Dan itulah yang aku lakukan.

Aku mengubah haluan dan berhenti di depannya, "What's up?"

"Chill, girl. Bersenang-senanglah, aku jarang melihatmu bermain bersama lagi," tegur Louis, "Aku tahu kau sibuk, but I think you should loosen up a little bit."

Aku tersenyum sedih, "It's not that easy."

Louis memegang sepedaku dan mengangkat skateboardnya, "Ayo, kita bermain skateboard. Tinggalkan sepedamu di sini."

Aku melihat gerai tato milik Louis dengan tidak yakin, "Kau tahu keadaan di sini, Lou. It's not safe. Someone is gonna steal my bike."

Louis mendecak bosan, "Tak akan ada yang mau mencuri sepeda jelekmu itu."

"Hey! That was rude," aku memukul lengannya sambil tertawa, Louis mengaduh kesakitan padahal pukulanku tak seberapa.
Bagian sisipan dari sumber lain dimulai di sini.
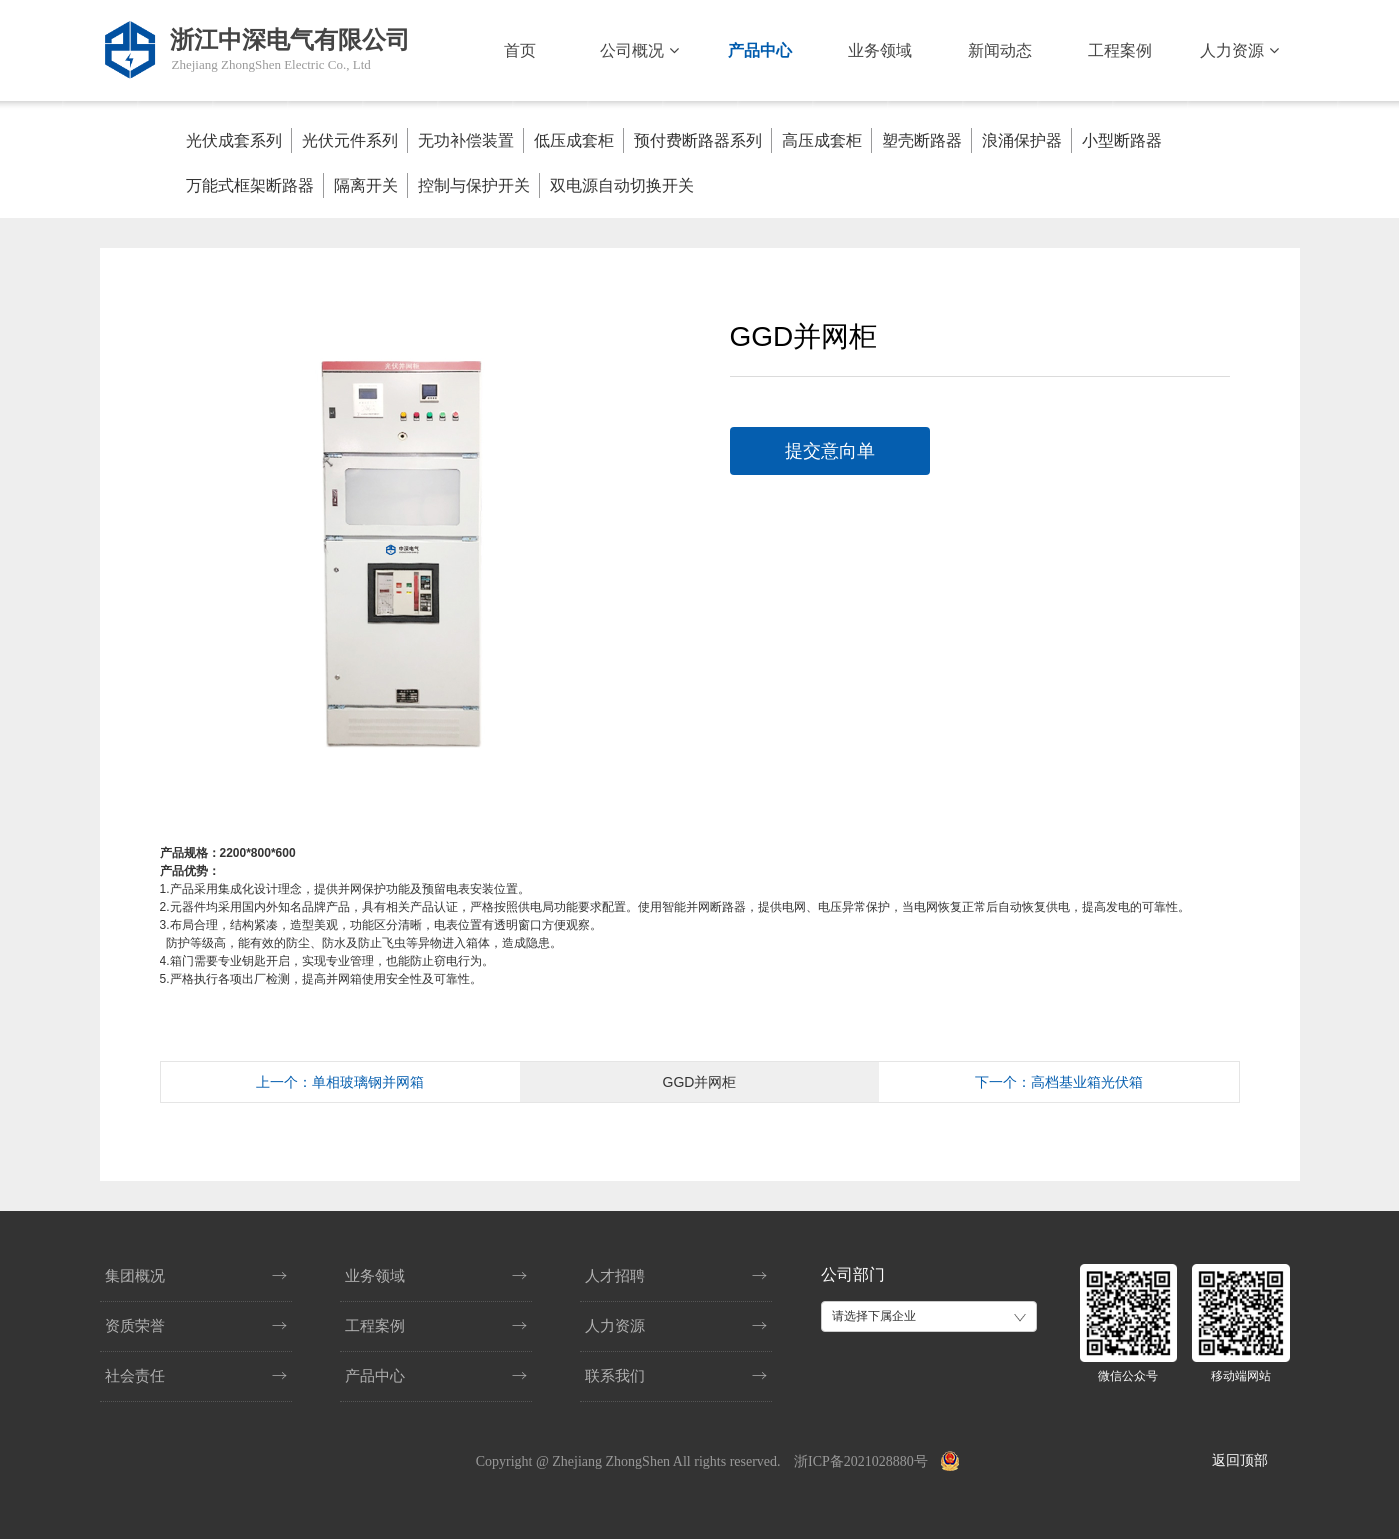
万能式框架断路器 (250, 185)
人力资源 (1239, 50)
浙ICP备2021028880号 (861, 1461)
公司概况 (639, 50)
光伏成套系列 (234, 140)
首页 (520, 50)
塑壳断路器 (922, 140)
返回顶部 (1240, 1460)
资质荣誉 (135, 1326)
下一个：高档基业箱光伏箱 (1059, 1082)
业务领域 (880, 50)
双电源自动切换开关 (622, 185)
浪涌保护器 (1022, 140)
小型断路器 (1122, 140)
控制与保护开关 (474, 185)
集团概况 (135, 1276)
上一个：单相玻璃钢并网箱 (340, 1082)
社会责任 (135, 1376)
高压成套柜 (822, 140)
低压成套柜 (574, 140)
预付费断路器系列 (698, 140)
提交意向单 (830, 451)
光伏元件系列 (350, 140)
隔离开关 (366, 185)
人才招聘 (615, 1276)
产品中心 (760, 50)
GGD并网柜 (700, 1082)
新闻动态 (1000, 50)
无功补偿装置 (466, 140)
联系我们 (615, 1376)
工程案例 (1120, 50)
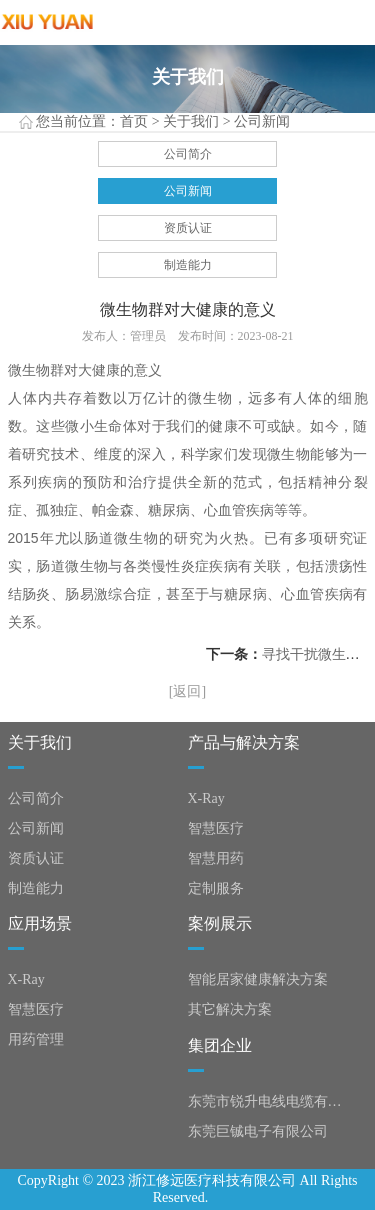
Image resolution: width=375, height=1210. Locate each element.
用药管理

What a drama king.

_-_-_-_-_-_-_-_-_-_

"Louis, catch me!" aku menjerit sambil menjulurkan tanganku saat sampai di puncak landasan papan seluncur.

Louis mundur dan terbahak seperti manusia tak waras, "You can do better than that, Vay!" teriaknya geli.
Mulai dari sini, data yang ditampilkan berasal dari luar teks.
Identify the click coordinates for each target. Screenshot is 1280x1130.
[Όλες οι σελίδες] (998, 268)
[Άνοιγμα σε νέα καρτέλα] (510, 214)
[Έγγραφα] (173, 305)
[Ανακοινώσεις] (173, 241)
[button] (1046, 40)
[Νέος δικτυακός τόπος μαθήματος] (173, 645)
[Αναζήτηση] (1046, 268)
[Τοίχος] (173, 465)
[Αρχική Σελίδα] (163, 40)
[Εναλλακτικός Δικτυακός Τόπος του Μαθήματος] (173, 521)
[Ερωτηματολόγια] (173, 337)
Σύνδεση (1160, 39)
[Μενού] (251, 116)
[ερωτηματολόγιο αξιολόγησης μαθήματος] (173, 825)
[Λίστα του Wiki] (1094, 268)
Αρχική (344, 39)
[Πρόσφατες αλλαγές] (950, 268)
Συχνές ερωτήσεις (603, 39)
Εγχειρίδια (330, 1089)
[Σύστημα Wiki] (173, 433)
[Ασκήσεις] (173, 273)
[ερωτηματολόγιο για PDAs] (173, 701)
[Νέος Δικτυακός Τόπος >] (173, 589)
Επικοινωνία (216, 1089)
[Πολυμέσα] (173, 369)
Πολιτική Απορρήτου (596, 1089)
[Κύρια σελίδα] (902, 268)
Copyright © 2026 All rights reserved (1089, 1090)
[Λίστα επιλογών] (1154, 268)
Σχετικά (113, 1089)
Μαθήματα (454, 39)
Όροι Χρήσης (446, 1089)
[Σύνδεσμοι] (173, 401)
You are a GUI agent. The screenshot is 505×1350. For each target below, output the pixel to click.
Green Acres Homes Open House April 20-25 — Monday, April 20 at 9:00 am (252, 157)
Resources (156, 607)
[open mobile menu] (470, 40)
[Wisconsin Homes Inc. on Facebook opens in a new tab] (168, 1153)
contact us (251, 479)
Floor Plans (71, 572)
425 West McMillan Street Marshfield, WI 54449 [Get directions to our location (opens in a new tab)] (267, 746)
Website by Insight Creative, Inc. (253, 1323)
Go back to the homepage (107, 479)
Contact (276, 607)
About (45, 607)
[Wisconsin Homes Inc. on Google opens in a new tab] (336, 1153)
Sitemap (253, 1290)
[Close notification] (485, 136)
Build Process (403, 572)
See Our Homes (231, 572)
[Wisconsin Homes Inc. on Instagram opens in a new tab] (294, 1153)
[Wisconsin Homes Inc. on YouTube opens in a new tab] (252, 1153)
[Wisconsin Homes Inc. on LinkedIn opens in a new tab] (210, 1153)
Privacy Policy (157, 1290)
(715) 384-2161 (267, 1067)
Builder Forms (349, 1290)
Aku berputar di udara dan memegang erat skateboard Louis agar tidak lepas dari pijakanku. Roda skateboard kembali menyentuh landasan dengan mantap, aku kembali meluncur ke bawah dan naik ke atas seperti roller coaster dan melakukan atraksi kecil-kecilan.

Saat Louis melihatku meluncur lagi ke arahnya, kali ini dia mengulurkan tangannya. Aku meraihnya dan dia menarikku ke tempat yang datar.

"Having fun?" ledeknya.

Aku memicingkan mataku, berpura-pura kesal, "You are an arse, Louis."

"You are very welcome, Edelweiss," dia tertawa dan mengambil skateboard-nya dariku sebelum mengarahkanku untuk turun.

Aku merasa sangat aneh mendengar Louis memanggilku Edelweiss. Orang-orang di sekitar sini memanggilku Vay --kecuali Dad, yang bersikeras memanggilku pumpkin walaupun aku sudah berumur 21 tahun sekarang.

Mereka bilang, namaku terlalu indah untuk di ucapkan di tempat kumuh seperti ini. Louis pernah berkata, "Lidah jelata tak pantas memanggil namamu yang berkelas itu."

Jadilah mereka memanggilku Vay, berasal dari Weiss pada Edelweiss.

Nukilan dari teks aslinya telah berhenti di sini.